On a recent girls’ night out at one of these said places, I walked up to the bar and right into plain sight of an old flame. The relationship itself was short-lived, but the breakup was explosive.
Luckily, civility prevailed at our chance encounter. We each gritted our teeth, muttered hello and then turned our attention back to our respective friends. It was as painless, I suppose, as one of these awkward encounters can be. Yet still I couldn’t help but feel slightly territorial over the place. I had introduced him to it and for no rational reason except that I thought I had more claim to it.
This is, I realized, one of the perils of dating. The more people we date, the more likely we are to introduce them to the city gems we’ve discovered for ourselves. After all, we try to put our best finely pedicured foot forward by taking our dates to places we feel comfortable, like a favourite restaurant. The familiar environment can help to ease those pre-first (or even second or third) date jitters and let us focus our attention on the person sitting across the table. Knowing where all the exits to the establishment are on a first date is just an added bonus.
But dating coach Patti Feinstein recommends forgoing the refuge of a familiar place for date No. 1 in hopes that you can keep it for yourself if the date doesn’t work out.
“You don’t want to do favourite places too soon,” she says. “You want to create chemistry first. You want to test their personality — find out if they are respectful, polite, nice and social.”
This can be done in between a few strokes of mini-putt. “If your ball goes flying, see if your date offers to go get it,” she says, adding this shows off his chivalrous nature. “You’ll learn 10 times more about the person (playing mini-golf) than you will going for dinner.”
The idea, says Feinstein, is to do something different that will help you learn about the other person, and leave the preferred hot spots for when you know you really like the person.
Dating coach Patti Feinstein recommends trying something out of the ordinary on the first few dates with someone new.
- - - -
- **Task list**
1. Answer these from the dating excerpt:
(a) Whom did the writer walk right into plain sight of at the bar?
(b) What does Patti Feinstein recommend giving up for date No. 1?
(c) Which activity does Feinstein say teaches you 10 times more about a person than going for dinner?
2. Rewrite the dating excerpt starting at "But dating coach" and ending at "like the person.", substituting "bowling" for "mini-putt".

- **Supplied information**
- - - -
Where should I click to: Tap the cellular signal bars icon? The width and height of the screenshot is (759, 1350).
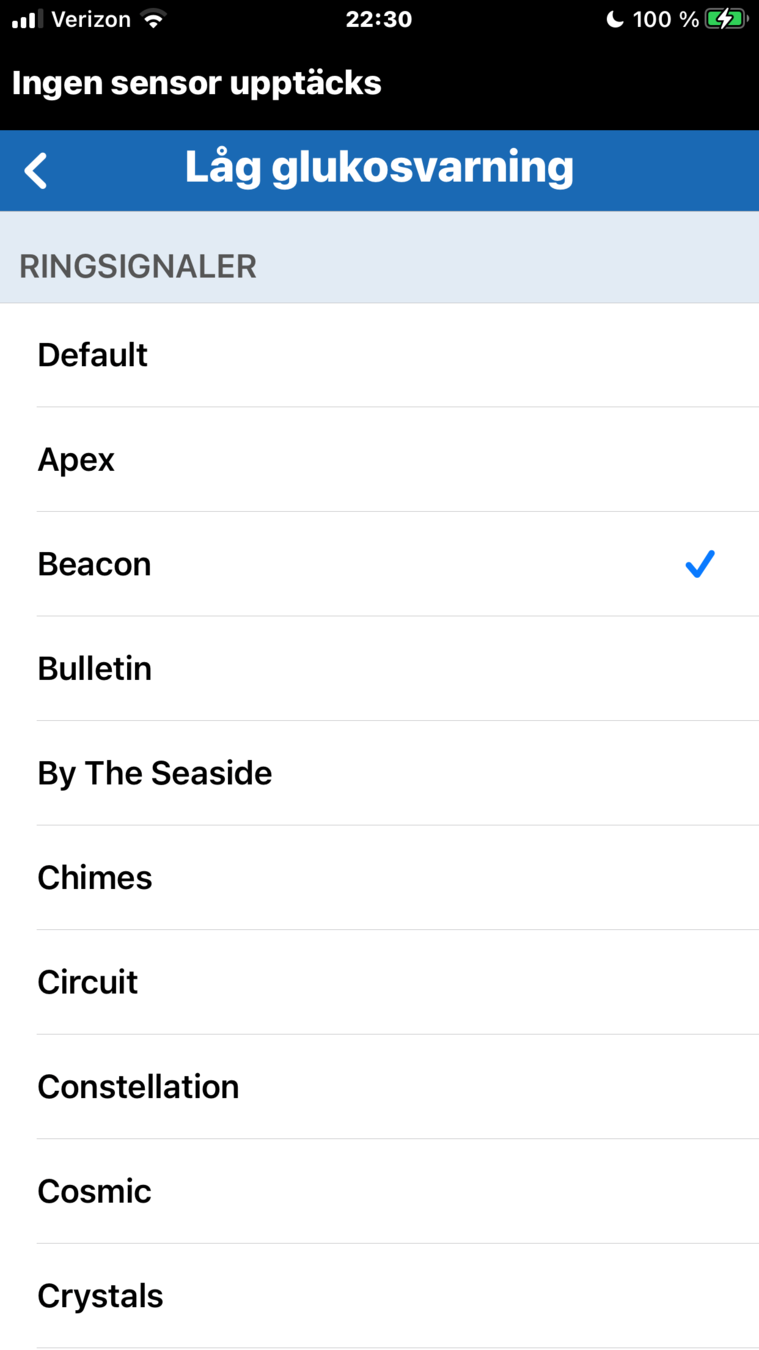click(27, 19)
- - - -
- **Your responses**
1.
(a) An old flame.
(b) The refuge of a familiar place.
(c) Playing mini-golf.

2.
But dating coach Patti Feinstein recommends forgoing the refuge of a familiar place for date No. 1 in hopes that you can keep it for yourself if the date doesn’t work out.
“You don’t want to do favourite places too soon,” she says. “You want to create chemistry first. You want to test their personality — find out if they are respectful, polite, nice and social.”
This can be done in between a few strokes of bowling. “If your ball goes flying, see if your date offers to go get it,” she says, adding this shows off his chivalrous nature. “You’ll learn 10 times more about the person (playing mini-golf) than you will going for dinner.”
The idea, says Feinstein, is to do something different that will help you learn about the other person, and leave the preferred hot spots for when you know you really like the person.